The motivation for the attacks remains unclear. The IWF says that it hadn’t had reports of significant numbers of hacked websites for some years until the spate of recent incidents. It may be that the attackers are just trying to upset users who are confronted with disturbing images of child abuse while they browse the internet. Another possibility is that the attackers are trying to damage the reputation of the legal sites they are corrupting. If a user has an experience as unpleasant as seeing images of abused children when using a website, they are unlikely to return again as a customer.

A third motivation seems more plausible; the user not only views the indecent images of children but also inadvertently downloads malware (malicious software) to their computer. Malware is software that compromises the security of computers. It comes in many guises and can gather sensitive information like passwords or banking details or disrupt normal computer operations.

This attack may be linked to one type of malware in particular, “ransomware” or “scareware”. This restricts access to the computer that it infects until a fee is paid to the person who wrote the malware. Often, an onscreen message appears to warn the user that their computer has been locked by a virus and that they should buy certain security software to solve the problem. Alternatively, and more likely in this case, a message pretending to be from the police is displayed saying that the user has downloaded illegal content and that they must pay a fine. Forcing the user to inadvertently view indecent images of children makes this threat all the more plausible, making them more likely to pay money to the creator of the malware and less likely to report the incident to the police.

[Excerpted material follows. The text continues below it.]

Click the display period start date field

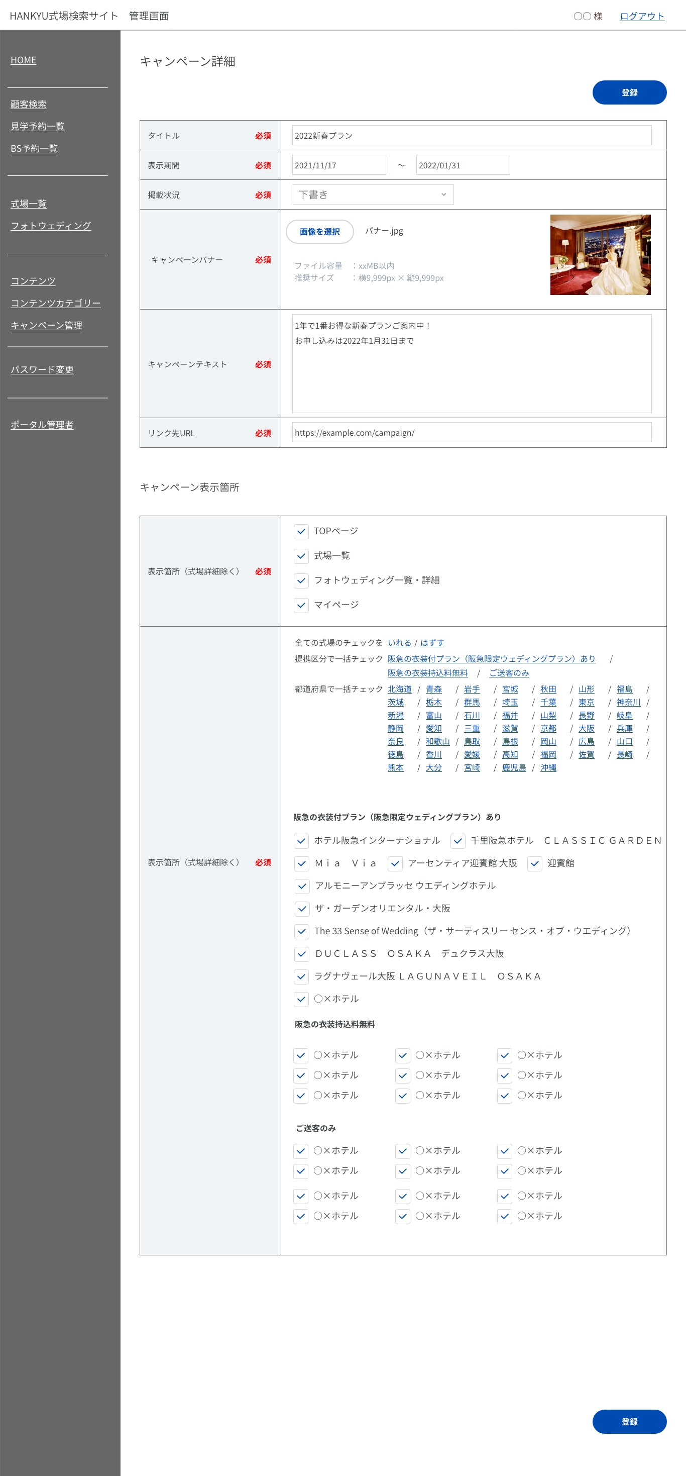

Such software is very lucrative for those behind it. For example, 11 people were arrested earlier this year by Spanish police working in conjunction with Europol for developing such malware. It is estimated that they earned €1m ($1.3m) a year from their Reveton malware.

Whether or not the government puts in place restrictions on how we access the internet in an attempt to cut back on adult content, individual users must learn a lesson from the IWF story. Even if the website you are using is legitimate, you must always think before you click.